Era un mediodía de enero, estábamos almorzando, y mi hijo Ezequiel nos hablaba de lo que esperaba de la vida. Lo que me hizo reflexionar fue una frase en particular: “No le tengo miedo a la muerte, Papi”. Ezequiel acababa de cumplir nueve años. Y este no era un tema para tratar a la ligera, y mucho menos a su corta edad. Como padre debía escucharlo atentamente, comprenderlo, pero también darle respuestas para que se afiance y en el futuro no se vea afectado.
Después de que él y su hermana tuvieron que enfrentar la dura situación de la muerte de su hermanito, lo que sucede dentro sus cabezas y corazones es imposible de explicar.

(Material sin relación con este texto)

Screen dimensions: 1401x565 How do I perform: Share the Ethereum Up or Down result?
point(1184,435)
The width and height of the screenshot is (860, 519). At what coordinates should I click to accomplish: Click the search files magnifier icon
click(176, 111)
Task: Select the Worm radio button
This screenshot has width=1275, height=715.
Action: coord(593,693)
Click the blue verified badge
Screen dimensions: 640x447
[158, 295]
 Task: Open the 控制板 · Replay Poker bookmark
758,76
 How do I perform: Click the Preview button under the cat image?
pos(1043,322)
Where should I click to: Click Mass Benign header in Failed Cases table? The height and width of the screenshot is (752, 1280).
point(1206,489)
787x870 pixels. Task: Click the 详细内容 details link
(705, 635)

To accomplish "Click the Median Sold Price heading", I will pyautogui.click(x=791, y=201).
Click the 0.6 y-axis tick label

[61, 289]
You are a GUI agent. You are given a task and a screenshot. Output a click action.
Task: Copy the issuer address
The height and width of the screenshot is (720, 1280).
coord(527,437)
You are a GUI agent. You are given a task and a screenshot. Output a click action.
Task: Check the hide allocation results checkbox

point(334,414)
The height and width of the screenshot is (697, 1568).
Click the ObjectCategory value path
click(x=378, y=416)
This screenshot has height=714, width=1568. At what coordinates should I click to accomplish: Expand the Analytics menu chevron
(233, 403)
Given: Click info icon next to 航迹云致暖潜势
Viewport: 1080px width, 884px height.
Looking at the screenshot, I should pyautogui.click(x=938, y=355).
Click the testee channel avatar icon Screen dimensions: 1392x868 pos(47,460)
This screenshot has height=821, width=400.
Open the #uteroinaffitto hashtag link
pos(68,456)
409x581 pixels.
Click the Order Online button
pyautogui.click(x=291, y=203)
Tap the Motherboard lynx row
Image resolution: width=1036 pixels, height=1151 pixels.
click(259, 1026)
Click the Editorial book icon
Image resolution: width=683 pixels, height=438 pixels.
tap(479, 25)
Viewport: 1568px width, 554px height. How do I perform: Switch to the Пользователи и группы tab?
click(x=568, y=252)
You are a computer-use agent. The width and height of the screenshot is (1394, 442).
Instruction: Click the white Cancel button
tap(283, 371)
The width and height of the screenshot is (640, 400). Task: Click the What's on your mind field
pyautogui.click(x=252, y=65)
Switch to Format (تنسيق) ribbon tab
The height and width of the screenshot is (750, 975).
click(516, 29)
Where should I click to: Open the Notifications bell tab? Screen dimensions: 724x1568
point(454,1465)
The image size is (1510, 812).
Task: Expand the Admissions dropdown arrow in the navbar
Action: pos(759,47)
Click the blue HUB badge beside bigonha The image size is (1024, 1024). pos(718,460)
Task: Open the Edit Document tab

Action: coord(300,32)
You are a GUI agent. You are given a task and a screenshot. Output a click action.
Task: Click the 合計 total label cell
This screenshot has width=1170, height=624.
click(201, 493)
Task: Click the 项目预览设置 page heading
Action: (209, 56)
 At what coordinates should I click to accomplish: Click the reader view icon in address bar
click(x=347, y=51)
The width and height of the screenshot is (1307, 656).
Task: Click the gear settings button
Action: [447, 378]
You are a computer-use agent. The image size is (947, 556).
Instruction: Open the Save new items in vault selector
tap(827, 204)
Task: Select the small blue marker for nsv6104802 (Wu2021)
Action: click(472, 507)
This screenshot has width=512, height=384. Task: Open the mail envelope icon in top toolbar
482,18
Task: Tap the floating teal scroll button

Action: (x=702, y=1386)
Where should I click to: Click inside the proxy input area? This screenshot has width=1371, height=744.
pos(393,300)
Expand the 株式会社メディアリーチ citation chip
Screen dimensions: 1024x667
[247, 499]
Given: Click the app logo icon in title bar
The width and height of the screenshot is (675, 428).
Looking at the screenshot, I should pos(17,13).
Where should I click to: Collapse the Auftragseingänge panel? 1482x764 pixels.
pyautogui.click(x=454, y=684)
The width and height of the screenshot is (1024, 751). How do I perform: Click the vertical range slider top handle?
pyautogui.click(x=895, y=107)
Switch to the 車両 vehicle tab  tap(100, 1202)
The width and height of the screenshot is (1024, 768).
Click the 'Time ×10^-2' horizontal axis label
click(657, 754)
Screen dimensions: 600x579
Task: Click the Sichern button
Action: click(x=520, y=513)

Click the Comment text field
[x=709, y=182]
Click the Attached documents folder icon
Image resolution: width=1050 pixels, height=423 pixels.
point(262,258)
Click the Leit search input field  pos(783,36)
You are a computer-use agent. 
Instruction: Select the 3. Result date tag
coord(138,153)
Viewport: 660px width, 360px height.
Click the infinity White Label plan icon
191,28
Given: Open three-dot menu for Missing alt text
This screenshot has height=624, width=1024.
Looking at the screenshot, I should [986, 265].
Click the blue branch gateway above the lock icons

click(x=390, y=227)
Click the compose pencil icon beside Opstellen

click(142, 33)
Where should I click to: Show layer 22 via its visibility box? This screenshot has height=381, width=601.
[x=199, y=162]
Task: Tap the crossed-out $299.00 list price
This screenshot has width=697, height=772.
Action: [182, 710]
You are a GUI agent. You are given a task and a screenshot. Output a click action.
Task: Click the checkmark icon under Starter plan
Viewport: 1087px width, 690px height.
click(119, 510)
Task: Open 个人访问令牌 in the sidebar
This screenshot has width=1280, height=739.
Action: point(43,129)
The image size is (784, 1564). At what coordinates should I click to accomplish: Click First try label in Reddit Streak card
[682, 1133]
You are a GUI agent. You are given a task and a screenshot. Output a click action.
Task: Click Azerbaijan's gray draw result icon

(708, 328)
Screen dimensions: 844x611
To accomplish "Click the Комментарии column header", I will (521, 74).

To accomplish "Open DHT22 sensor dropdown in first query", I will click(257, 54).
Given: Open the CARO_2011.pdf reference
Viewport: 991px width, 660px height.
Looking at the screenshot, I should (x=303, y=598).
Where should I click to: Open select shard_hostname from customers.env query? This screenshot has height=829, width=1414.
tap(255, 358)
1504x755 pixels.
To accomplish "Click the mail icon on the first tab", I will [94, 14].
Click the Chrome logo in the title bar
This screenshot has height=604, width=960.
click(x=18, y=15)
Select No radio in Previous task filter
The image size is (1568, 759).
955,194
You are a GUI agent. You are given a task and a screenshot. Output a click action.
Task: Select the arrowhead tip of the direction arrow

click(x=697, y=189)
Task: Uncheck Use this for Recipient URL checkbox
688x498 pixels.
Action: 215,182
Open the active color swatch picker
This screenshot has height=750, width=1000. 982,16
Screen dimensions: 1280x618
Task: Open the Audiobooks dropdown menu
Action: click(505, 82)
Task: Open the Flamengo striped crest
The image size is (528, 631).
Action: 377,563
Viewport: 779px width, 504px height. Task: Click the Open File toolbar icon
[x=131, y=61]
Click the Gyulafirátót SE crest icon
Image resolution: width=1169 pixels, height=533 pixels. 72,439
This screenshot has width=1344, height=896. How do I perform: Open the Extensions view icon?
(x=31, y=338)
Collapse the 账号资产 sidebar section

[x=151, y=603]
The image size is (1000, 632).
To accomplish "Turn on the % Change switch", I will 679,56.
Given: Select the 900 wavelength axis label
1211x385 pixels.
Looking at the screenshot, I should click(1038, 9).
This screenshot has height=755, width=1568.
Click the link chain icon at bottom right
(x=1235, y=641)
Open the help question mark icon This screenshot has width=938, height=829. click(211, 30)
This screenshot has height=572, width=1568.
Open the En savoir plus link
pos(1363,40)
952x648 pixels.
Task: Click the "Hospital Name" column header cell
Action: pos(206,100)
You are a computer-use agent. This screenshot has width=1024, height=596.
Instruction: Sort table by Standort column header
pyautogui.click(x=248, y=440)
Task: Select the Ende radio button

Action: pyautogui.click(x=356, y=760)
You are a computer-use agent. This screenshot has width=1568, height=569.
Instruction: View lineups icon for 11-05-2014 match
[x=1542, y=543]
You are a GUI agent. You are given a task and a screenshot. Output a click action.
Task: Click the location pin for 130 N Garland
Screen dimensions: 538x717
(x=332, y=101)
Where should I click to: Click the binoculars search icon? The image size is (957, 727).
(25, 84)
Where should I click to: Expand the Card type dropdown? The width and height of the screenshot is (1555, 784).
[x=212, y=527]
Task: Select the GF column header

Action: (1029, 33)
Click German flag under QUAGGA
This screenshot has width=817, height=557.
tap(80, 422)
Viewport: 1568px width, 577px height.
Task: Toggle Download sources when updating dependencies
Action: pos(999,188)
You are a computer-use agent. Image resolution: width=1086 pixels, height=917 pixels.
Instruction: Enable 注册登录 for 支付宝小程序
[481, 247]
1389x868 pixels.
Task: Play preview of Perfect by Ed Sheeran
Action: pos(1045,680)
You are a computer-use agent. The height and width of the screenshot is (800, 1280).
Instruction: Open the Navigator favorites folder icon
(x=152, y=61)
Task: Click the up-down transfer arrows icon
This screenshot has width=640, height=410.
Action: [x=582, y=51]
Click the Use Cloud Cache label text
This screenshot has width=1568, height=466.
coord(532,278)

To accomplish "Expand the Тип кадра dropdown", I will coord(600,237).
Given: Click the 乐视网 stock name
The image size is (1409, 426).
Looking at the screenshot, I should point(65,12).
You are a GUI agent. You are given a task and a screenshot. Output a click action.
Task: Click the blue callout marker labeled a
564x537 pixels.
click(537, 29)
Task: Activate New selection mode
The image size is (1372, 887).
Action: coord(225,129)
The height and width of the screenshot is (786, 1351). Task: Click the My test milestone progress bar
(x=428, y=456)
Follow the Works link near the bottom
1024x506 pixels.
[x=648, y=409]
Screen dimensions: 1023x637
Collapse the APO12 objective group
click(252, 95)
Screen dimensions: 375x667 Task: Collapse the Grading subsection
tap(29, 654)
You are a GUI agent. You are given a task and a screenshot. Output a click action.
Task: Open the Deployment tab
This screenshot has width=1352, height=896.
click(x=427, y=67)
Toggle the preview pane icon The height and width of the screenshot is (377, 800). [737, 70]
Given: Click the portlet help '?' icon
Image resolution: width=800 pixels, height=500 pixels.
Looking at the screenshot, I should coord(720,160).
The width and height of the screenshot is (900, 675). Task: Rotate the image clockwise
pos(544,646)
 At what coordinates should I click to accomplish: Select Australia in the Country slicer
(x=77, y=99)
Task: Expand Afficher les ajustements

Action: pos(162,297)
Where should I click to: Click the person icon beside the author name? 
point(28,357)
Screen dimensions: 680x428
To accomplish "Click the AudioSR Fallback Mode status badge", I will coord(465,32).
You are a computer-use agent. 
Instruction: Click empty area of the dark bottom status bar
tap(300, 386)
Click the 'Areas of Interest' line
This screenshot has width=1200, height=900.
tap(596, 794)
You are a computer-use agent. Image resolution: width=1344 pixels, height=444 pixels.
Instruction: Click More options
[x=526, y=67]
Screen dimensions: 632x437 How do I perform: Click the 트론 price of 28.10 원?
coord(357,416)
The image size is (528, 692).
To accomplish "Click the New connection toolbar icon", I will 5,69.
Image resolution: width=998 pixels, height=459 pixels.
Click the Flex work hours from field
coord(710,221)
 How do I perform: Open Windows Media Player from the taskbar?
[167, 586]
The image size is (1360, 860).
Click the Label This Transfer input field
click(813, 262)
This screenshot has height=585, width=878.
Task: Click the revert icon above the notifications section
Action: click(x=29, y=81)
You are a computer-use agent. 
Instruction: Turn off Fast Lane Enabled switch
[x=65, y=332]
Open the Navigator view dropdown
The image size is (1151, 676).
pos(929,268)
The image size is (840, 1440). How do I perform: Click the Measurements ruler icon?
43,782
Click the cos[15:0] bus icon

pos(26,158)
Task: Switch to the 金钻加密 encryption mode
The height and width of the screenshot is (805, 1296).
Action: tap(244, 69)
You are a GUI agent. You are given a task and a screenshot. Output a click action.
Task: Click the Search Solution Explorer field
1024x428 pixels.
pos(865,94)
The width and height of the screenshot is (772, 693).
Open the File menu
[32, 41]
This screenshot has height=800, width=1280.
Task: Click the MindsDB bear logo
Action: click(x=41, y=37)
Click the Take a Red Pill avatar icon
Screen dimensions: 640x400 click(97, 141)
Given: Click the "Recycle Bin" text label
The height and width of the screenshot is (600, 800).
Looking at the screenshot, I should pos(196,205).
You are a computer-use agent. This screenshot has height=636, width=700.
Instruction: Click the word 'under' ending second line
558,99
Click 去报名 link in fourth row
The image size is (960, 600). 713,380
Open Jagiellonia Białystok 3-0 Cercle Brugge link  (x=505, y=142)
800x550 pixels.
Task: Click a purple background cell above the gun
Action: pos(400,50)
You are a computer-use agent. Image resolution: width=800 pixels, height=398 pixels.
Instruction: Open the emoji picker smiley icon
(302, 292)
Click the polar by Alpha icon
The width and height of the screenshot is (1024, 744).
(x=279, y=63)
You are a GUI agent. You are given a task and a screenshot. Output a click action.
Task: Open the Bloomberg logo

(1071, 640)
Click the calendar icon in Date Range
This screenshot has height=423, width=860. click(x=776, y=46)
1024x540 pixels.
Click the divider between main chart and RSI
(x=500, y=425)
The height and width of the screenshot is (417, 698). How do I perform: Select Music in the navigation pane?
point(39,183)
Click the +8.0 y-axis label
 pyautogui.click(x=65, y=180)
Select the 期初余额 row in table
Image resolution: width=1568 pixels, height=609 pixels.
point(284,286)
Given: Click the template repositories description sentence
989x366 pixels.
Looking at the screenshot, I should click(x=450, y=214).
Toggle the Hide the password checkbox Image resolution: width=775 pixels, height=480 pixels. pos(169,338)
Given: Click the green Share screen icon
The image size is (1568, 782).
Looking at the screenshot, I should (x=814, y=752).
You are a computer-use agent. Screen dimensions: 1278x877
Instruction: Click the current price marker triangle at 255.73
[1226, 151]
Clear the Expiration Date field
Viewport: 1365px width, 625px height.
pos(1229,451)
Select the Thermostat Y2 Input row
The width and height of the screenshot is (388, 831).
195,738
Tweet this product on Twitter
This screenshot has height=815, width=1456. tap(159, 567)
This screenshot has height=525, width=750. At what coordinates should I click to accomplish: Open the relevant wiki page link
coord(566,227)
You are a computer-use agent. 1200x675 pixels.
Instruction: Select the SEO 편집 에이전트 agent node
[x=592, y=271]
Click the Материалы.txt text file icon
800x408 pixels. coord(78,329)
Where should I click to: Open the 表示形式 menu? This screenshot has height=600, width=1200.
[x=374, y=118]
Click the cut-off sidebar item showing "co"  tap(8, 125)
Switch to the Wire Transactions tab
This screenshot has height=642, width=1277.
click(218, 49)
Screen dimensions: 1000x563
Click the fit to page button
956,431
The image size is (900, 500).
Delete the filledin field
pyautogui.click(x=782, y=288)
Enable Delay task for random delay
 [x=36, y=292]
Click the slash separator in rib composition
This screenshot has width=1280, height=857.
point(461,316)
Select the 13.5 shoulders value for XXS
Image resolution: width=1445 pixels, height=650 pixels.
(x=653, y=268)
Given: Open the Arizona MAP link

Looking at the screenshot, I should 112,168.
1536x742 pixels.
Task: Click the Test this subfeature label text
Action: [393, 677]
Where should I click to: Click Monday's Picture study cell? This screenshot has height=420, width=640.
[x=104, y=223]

Considerando que nadie tiene derecho a juzgar cómo otra persona vive su dolor, reafirmé que ni si quiera yo como padre puedo evitarles todo lo que esa situación detonó y detonará en sus vidas. Pero hay algo que sí puedo hacer, y es darles herramientas todos los días. Cada vez que los vea flaquear, y antes de que expongan sus momentos de debilidad, los ayudaré a que se fortalezcan y logren alcanzar la firmeza necesaria para vivir y construir sus propias familias.
“No le tienes miedo a la muerte porque sabes muy bien a dónde vas después de esta vida”, le contesté. Pero mientras se lo decía, concluí que una cosa es no temer a la muerte, y otra muy distinta —y si se quiere, peligrosa— es no valorar la vida. Entonces hice una pequeña pausa…
Pensé, mientras todavía tenía su atención, en la manera de hablar con él en su mismo idioma. Al mismo tiempo, su hermana nos observaba y escuchaba con atención. “Tanto el nacimiento como la muerte son parte de la vida”, le dije y le pedí que me prestara toda su atención. “Los seres humanos no tenemos la capacidad de crear vida. Si queremos que nazca una planta, necesitamos una semilla o un gajo. Podemos clonar, podemos usar la ciencia y hacer millones de cosas a partir de lo que ya está creado, pero no podemos crear vida”.
Mi hijito asintió con la cabeza mientras me miraba, y yo buscaba crearle conciencia sobre el valor de la vida, aunque él no le tuviera miedo a la muerte. Entonces se me ocurrió un ejemplo frívolo, pero que consideré muy práctico. Y para eso necesitaba hablar de sus posesiones.
—¿Qué es lo que más valoras de todas tus cosas? —le pregunté.
—Mi consola de juegos —me contestó después de pensar unos segundos.
—¿Qué pasaría si le regalaras la consola a tu hermana? Es lo que más quieres y valoras de todas tus cosas. Luego tu hermana la recibe, te sonríe, pero a tus espaldas no la cuida, la maltrata y la rompe.
—Me sentiría mal y nunca más le regalaría nada —me contestó.
Usando como ejemplo algo tan cotidiano como un aparato, pude explicarle que Dios nos regala lo más valioso que Él tiene para dar: nuestra vida. Por nuestra Fe, sabemos y tenemos la certeza absoluta de que cuando se acabe esta vida habrá otra VIDA mucho mejor; aun así, debemos valorar y cuidar la vida que tenemos, porque Dios nos la regaló con todo su amor.
“Si la cuidamos y la valoramos, con el tiempo nos hará otros regalos: nos permitirá amar y que nos amen. Y después, nos regalará hijos y hasta nietos. Mira si hay regalitos por recibir…”
Fue un almuerzo con una charla más que interesante, que espero que mis hijos no olviden. Al menos pude dejarla escrita, para que cuando sean mayores la lean y la recuerden.